**WORK ITEM:** Without including any pictures, please copy every entry below exactly.

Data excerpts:
-----
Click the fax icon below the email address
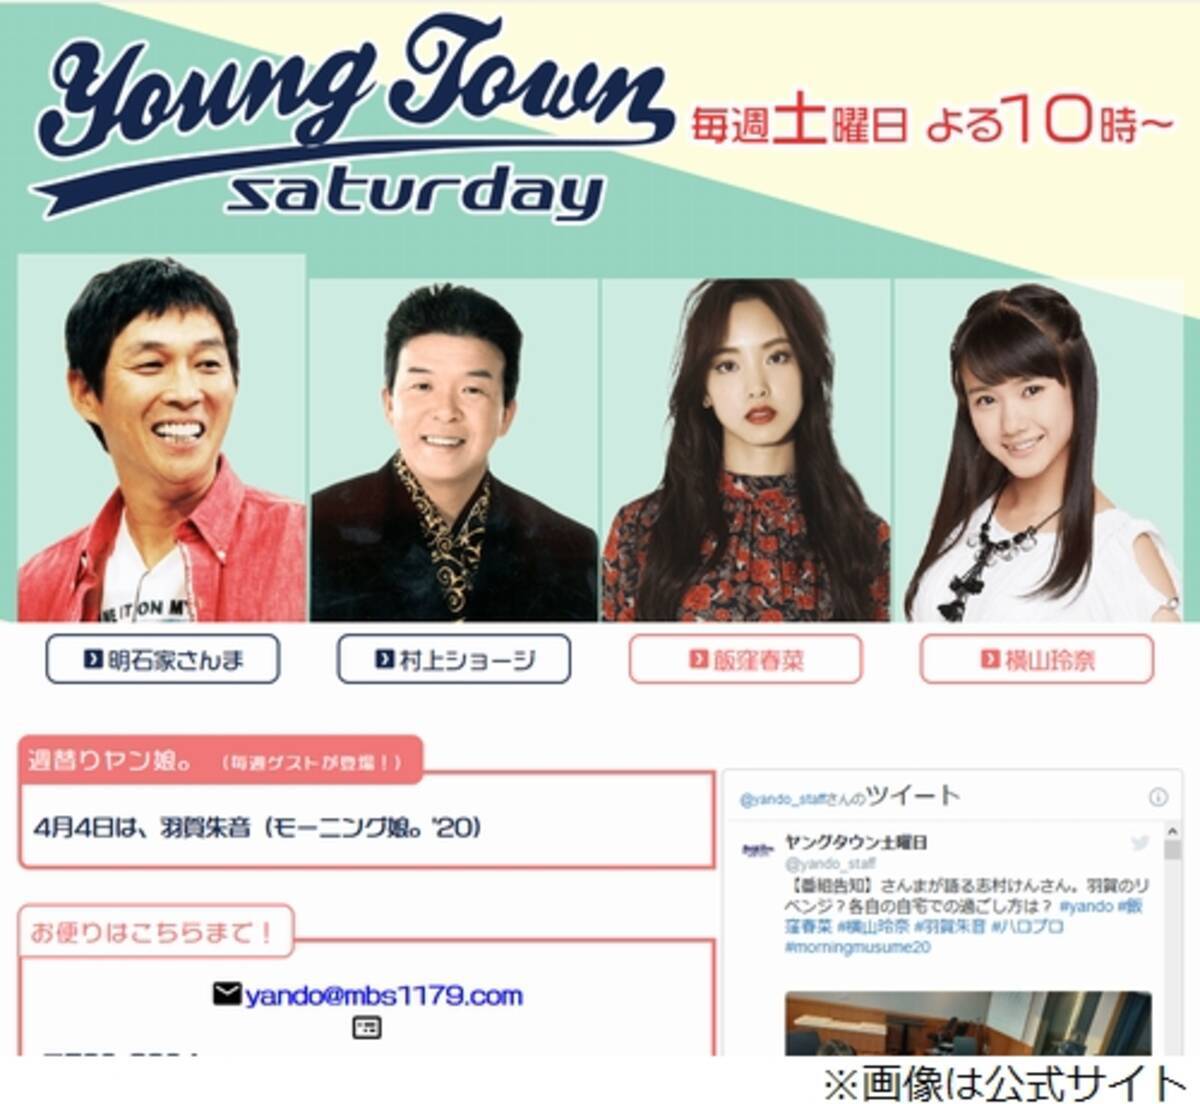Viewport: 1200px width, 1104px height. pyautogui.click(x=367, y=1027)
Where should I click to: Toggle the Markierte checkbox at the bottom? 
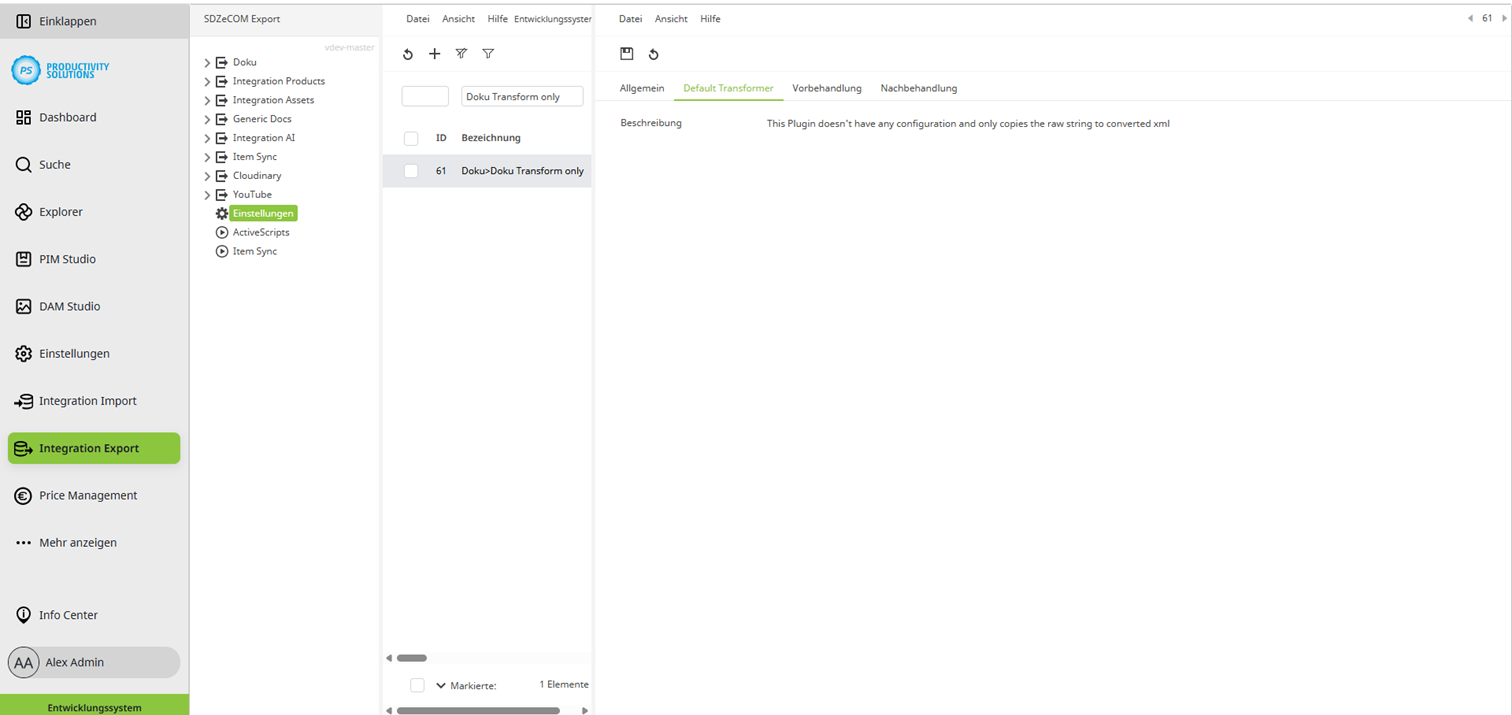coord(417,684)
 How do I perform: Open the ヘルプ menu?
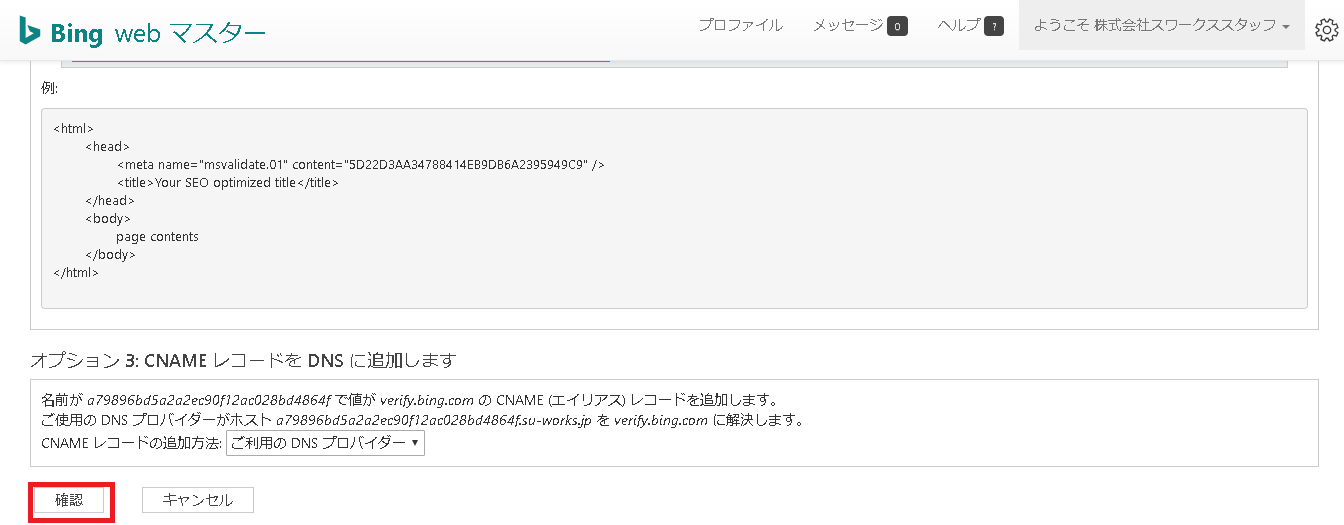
-----
**WRITTEN SOLUTION:**
Click the fax icon below the email address
Viewport: 1200px width, 1104px height. pyautogui.click(x=367, y=1027)
Where should I click to: Toggle the Markierte checkbox at the bottom? 
coord(417,684)
 How do I perform: Open the ヘルプ menu?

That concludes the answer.